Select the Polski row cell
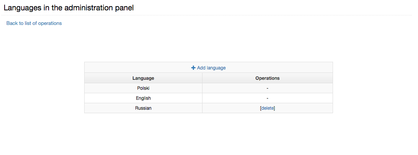418x155 pixels. pos(143,88)
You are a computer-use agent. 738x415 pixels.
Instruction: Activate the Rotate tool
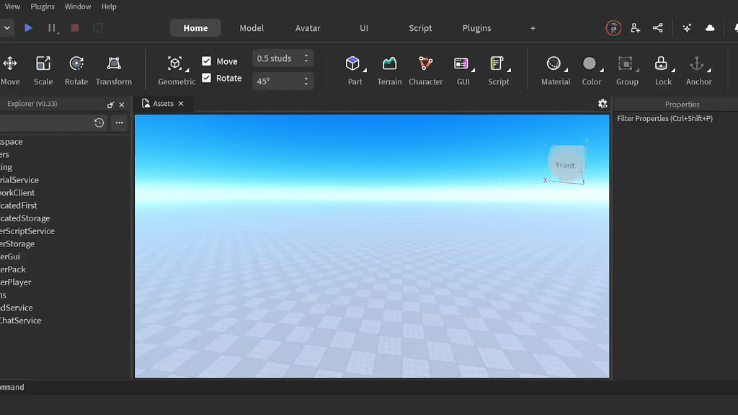coord(76,68)
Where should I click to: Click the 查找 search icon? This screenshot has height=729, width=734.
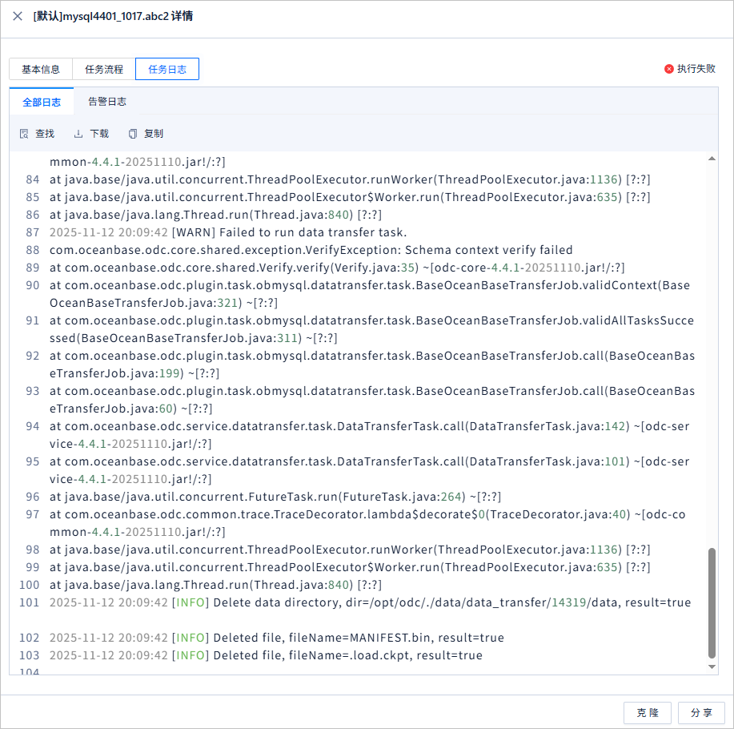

Your objective :: Your copy should hold exactly and only the lines from the one containing "Instruction: Activate the Rotate tool" through the end of the material, inclusive, repeated word for word and without pictures.

Task response ::
Instruction: Activate the Rotate tool
coord(76,68)
Where should I click to: Click the 查找 search icon? This screenshot has height=729, width=734.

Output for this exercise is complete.